Tuesday, July 24, 2012

In Myriad and More, Metaphysics Matters

This past week, the Federal Circuit Court of Appeals heard oral arguments in the AMP v. Myriad "breast cancer genes" case. You'll recall that following its decision in Prometheus v. Mayo, in which, to the shock and horror of patent attorneys everywhere, certain diagnostic methods were considered ineligible for patent under Section 101 as being too close to natural laws or phenomena, the Supreme Court then vacated and remanded the Myriad appeal back to the CAFC for reconsideration in light of Prometheus. The fact that the decision of the CAFC was vacated and remanded, and that the court was asked to reconsider it in light of Prometheus, ought to be a clue that SCOTUS believes that there is some relevance between the two cases, and in fact there is. Both cases have to do with the distinction between the "natural" and the "artificial" or "man-made," as the Chakrabarthy case we have discussed here, and in my book, makes such a distinction for patent eligibility. Namely, "laws of nature, natural phenomena, and abstract ideas" are all explicitly not eligible for patents according to the Supreme Court, even though patent lawyers like to remind us that the Patent Act makes "discoveries" patentable. Sure they are, as long as they are not discoveries of "natural phenomena, laws of nature, or abstract ideas."

This is where lawyers are no longer the most competent experts, though many assume that they are. The distinction between "laws of nature, natural phenomena, and abstract ideas" and everything else is a metaphysical question. Metaphysics and ontology are primarily the expertise of philosophers, not lawyers. So while patent attorneys like to pretend that they are the sole, or at least best arbiters of what ought to be considered patentable, I beg to differ. This is where philosophers are best suited to offer their expertise, because drawing distinctions, applying logic and metaphysics to the world and its objects is in fact what we are trained to do. Lawyers draw distinctions among legal objects, but not sui generis. Rather, they apply precedent and statutes to determine whether objects, acts, or omissions fall into pre-existing legal categories. Their tools are not metaphysical, and when new objects emerge, close analogies, or new statutes are typically necessary to deal with them.
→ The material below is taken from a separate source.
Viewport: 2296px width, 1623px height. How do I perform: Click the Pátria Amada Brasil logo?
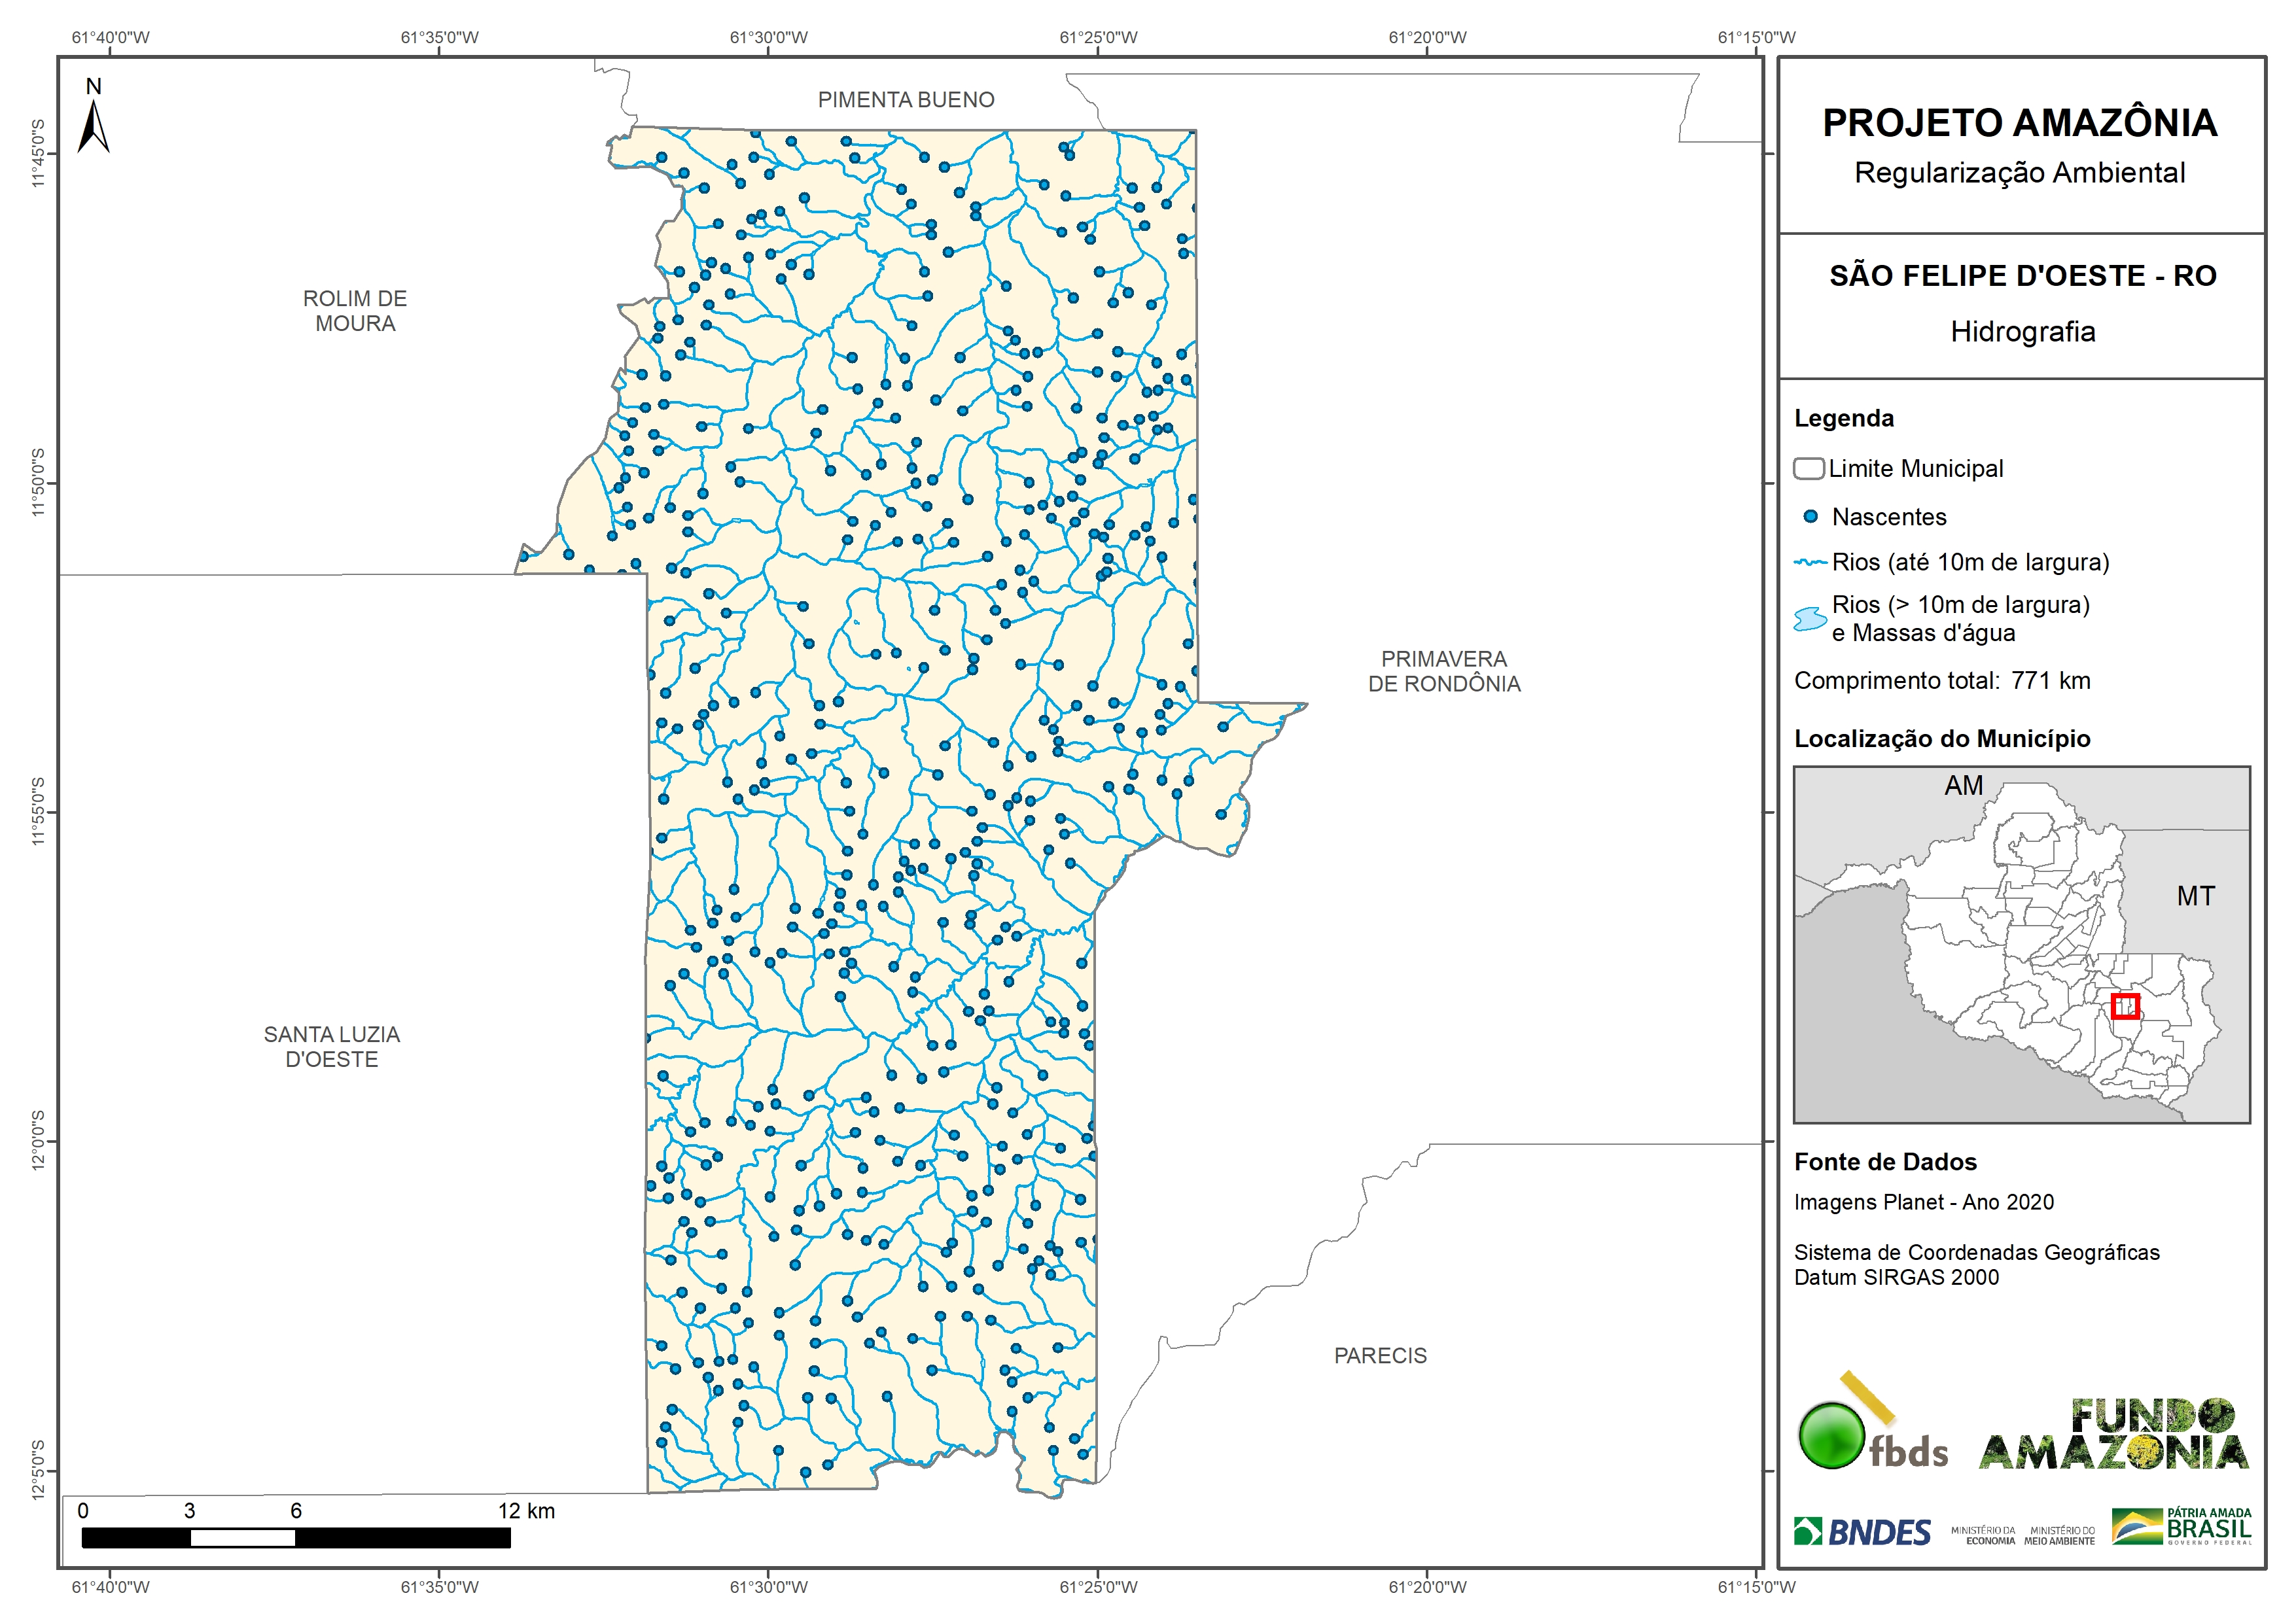point(2182,1527)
But as I have long argued, sometimes the law is ill-suited to solve new problems, or its categories are mistaken from the start on a metaphysical level.

I have never claimed to be an expert in patent law, but as a metaphysician and ontologist, I am a competent critic of its application to the world and its objects. In the case of gene patents, which often include claims over things that are metaphysically best described as "natural" despite their "isolation," courts ought to pay some heed to the underlying categories involved, and what philosophers have to say about them. Philosophers can disagree, of course, and arguments might be made about the boundary between what is natural and what is not, and I look forward to hearing those arguments and engaging with them. But I claim still, as I have all along, that mere isolation of some molecule does not create something "man-made," and I have provided countless examples, including my favorite, isolated O2. Nothing about its structure, even when isolated, is the product of man's design or intention, just as in Prometheus, nothing about the laws governing the interaction of a drug with a person's metabolism is the product of man's design or intention, even if the drug itself was entirely the product of both. The analogies between these two cases are clear, and when one understands the significance of the metaphysics behind Prometheus, it is clear that if the CAFC were to act responsibly and honestly, they would now have to find Myriad's BRAC1 and 2 patents ineligible. But probably we will have to wait for the Supreme Court to do this, just as they did with Prometheus. Or maybe not; hope springs eternal.